Equality Maryland said it spent about $250,000 during the legislative session, while other groups contributed smaller amounts to the cause.
Advocates say that New York shows there are Republicans who support same-sex marriage — something supportive lawmakers here said they might try to leverage.
In Maryland, Sen. Allan Kittleman was the only one of 55 GOP lawmakers to support the legislation. His stance on gay marriage as a civil rights issue so rankled fellow Senate Republicans that he resigned his position as minority leader.
In the House of Delegates, the Republicans' decision to vote as a bloc against same-sex marriage helped doom the bill on the floor.
New York, by contrast, passed gay marriage out of a Republican-led Senate after advocates won over a crucial four GOP senators. They pushed the final vote total to 33-29.
Kittleman said Monday that he hopes his colleagues will see that "voting for equality is not an anti-Republican move."
The Howard County Republican said he has offered to talk with fellow Republicans about why he supports gay marriage, and suggested some of the New York Republicans could serve as ambassadors, too.
New York state Sen. James S. Alesi, a Republican from the Rochester area, has said he'd be willing to talk with lawmakers in other states.
But while New York saw all but one of its Democratic senators back same-sex marriage, the majority party in Maryland was splintered.
Some Democrats from Baltimore and Prince George's County said their constituents disapprove overwhelmingly of gay marriage.

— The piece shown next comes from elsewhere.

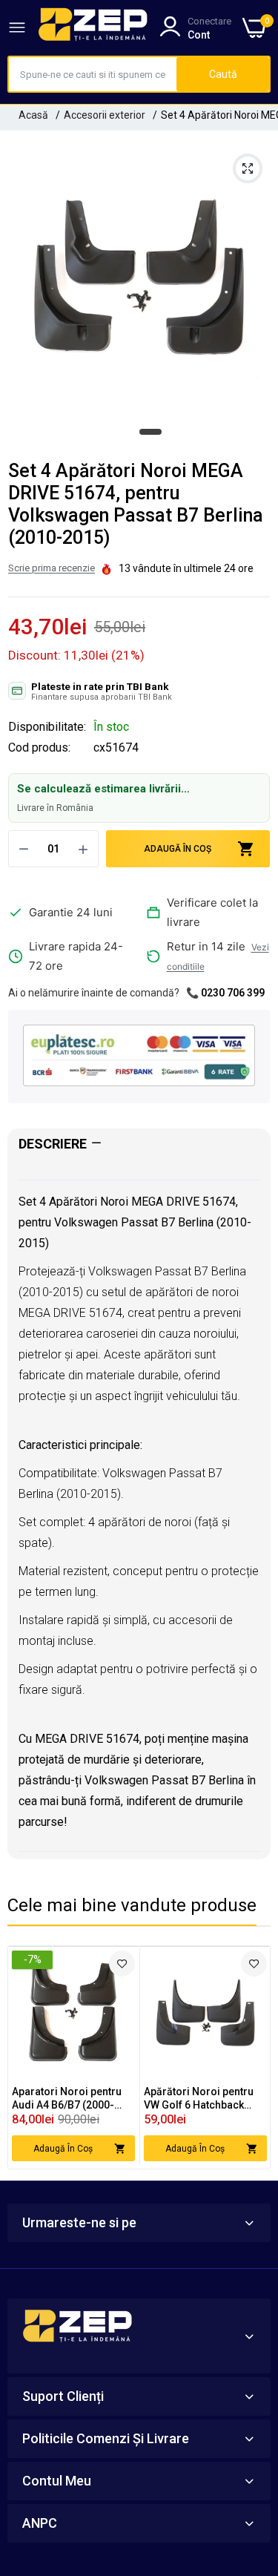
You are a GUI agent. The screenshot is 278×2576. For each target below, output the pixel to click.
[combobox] (93, 74)
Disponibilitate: (47, 727)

African-American churches led the push against the bill, preaching about it on Sunday and urging their thousands of congregants to contact lawmakers.
Maryland Attorney General Douglas Gansler, an outspoken supporter of gay marriage, said leaders in the African-American community "could be the real difference in Maryland."
"That's the group where there were the most defections," he said. "If you can win back those votes, there's no need for Republican support here."
The Maryland Black Family Alliance, a group of religious leaders, elected officials and others who support same-sex marriage, is building a message for next year.
"The African-American community is broad and diverse in religion and in its focus on issues," director Elbridge James said. "What we want to do is work through some of the issues in our community to give protection to all of us."